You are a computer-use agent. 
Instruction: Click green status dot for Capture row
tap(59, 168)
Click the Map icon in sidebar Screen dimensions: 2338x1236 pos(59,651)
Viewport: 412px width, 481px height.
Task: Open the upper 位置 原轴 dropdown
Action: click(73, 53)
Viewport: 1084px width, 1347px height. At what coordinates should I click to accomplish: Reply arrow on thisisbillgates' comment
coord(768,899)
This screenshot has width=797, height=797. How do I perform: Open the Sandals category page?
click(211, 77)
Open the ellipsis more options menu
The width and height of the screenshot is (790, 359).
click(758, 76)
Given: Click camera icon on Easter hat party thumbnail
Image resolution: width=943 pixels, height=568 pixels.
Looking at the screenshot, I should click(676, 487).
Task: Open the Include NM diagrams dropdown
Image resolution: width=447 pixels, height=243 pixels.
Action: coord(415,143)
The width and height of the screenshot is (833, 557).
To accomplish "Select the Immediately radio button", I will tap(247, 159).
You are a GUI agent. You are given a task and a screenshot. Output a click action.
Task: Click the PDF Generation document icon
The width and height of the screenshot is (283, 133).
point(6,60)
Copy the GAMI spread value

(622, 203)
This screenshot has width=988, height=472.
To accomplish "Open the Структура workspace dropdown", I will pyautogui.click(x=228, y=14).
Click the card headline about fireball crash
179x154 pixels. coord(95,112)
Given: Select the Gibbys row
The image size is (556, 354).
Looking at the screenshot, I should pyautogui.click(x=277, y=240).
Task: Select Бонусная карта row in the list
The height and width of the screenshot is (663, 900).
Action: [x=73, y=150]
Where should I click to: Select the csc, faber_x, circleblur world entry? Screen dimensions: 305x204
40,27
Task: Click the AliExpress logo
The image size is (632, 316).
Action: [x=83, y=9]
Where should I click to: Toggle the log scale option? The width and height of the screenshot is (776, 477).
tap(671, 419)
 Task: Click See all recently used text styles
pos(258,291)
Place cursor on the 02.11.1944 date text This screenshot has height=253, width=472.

※ ※ ※

» **Set problem**:
Update the material above by replacing "radio button" with "option button", leaving everything else unchanged.

» **Exercise output**:
You are a computer-use agent. 
Instruction: Click green status dot for Capture row
tap(59, 168)
Click the Map icon in sidebar Screen dimensions: 2338x1236 pos(59,651)
Viewport: 412px width, 481px height.
Task: Open the upper 位置 原轴 dropdown
Action: click(73, 53)
Viewport: 1084px width, 1347px height. At what coordinates should I click to accomplish: Reply arrow on thisisbillgates' comment
coord(768,899)
This screenshot has width=797, height=797. How do I perform: Open the Sandals category page?
click(211, 77)
Open the ellipsis more options menu
The width and height of the screenshot is (790, 359).
click(758, 76)
Given: Click camera icon on Easter hat party thumbnail
Image resolution: width=943 pixels, height=568 pixels.
Looking at the screenshot, I should click(676, 487).
Task: Open the Include NM diagrams dropdown
Image resolution: width=447 pixels, height=243 pixels.
Action: coord(415,143)
The width and height of the screenshot is (833, 557).
To accomplish "Select the Immediately option button", I will tap(247, 159).
You are a GUI agent. You are given a task and a screenshot. Output a click action.
Task: Click the PDF Generation document icon
The width and height of the screenshot is (283, 133).
point(6,60)
Copy the GAMI spread value

(622, 203)
This screenshot has width=988, height=472.
To accomplish "Open the Структура workspace dropdown", I will pyautogui.click(x=228, y=14).
Click the card headline about fireball crash
179x154 pixels. coord(95,112)
Given: Select the Gibbys row
The image size is (556, 354).
Looking at the screenshot, I should pyautogui.click(x=277, y=240).
Task: Select Бонусная карта row in the list
The height and width of the screenshot is (663, 900).
Action: [x=73, y=150]
Where should I click to: Select the csc, faber_x, circleblur world entry? Screen dimensions: 305x204
40,27
Task: Click the AliExpress logo
The image size is (632, 316).
Action: [x=83, y=9]
Where should I click to: Toggle the log scale option? The width and height of the screenshot is (776, 477).
tap(671, 419)
 Task: Click See all recently used text styles
pos(258,291)
Place cursor on the 02.11.1944 date text This screenshot has height=253, width=472.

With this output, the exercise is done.